▶ [GOAL OF THE EXERCISE]:
Each entry below must be written out exactly, with pictures left out.

▶ [ENTRIES SHOWN]:
#####
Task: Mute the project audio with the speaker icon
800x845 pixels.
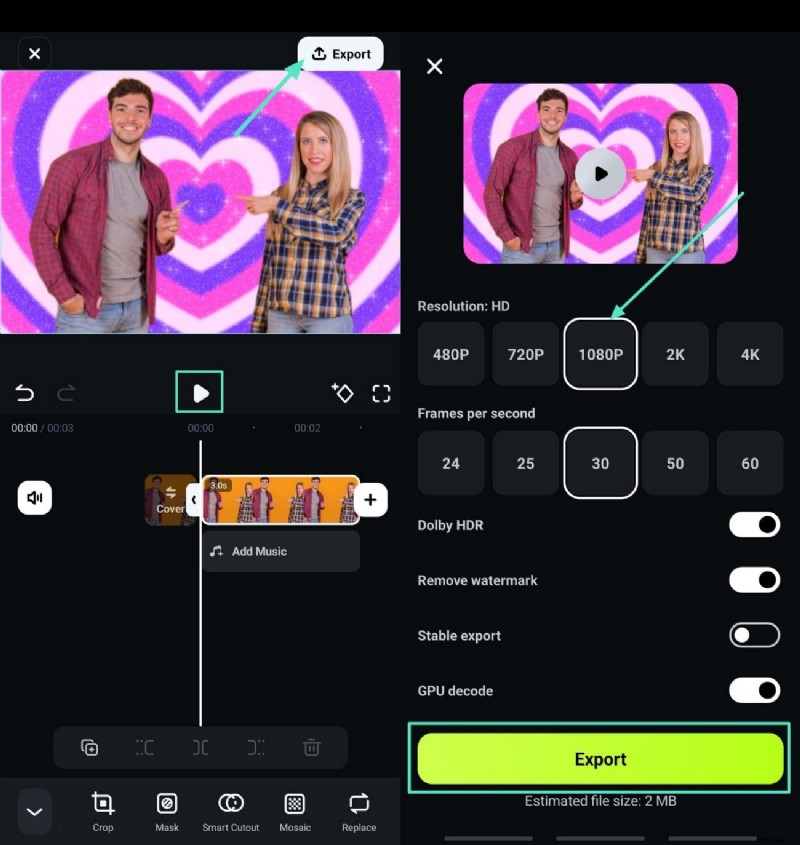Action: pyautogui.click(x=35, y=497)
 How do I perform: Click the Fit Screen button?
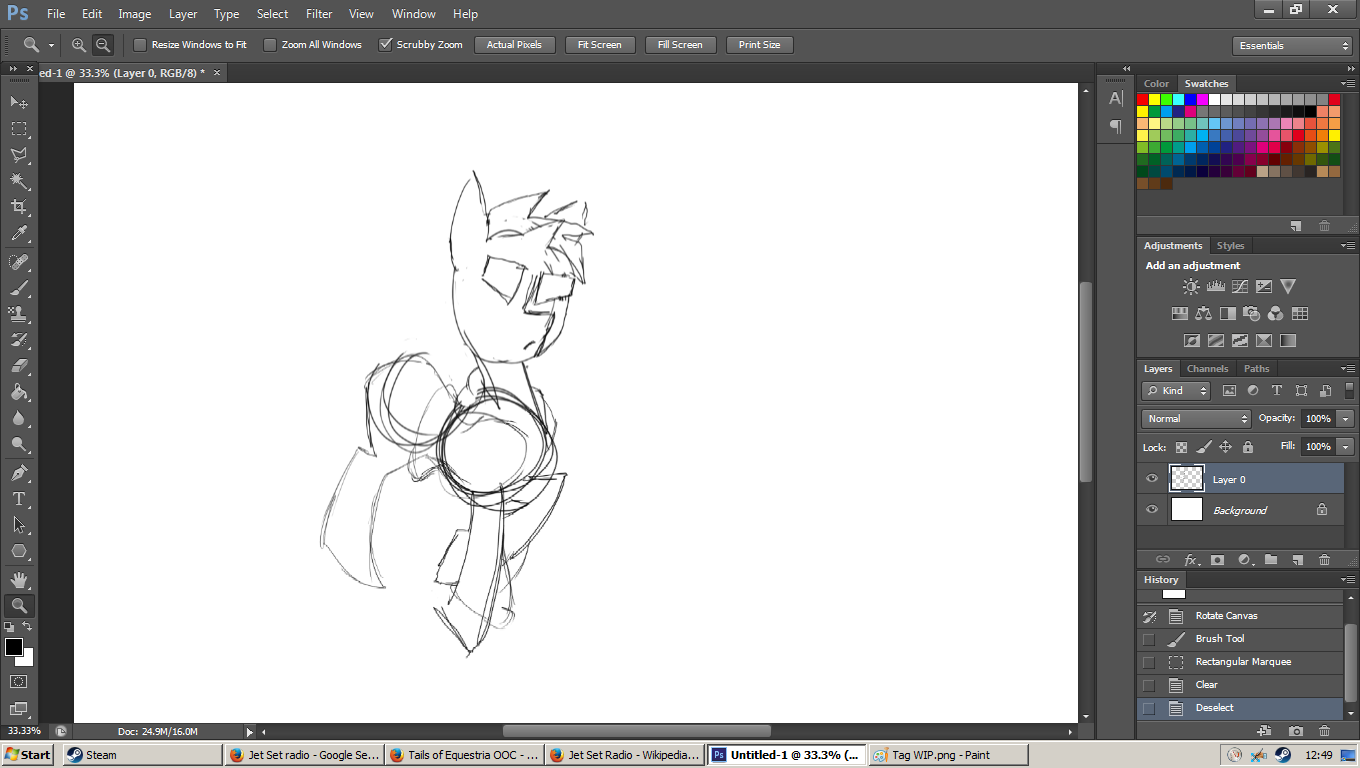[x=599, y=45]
#####
▶ [TASK OUTPUT]:
Task: Mute the project audio with the speaker icon
800x845 pixels.
Action: pyautogui.click(x=35, y=497)
 How do I perform: Click the Fit Screen button?
[x=599, y=45]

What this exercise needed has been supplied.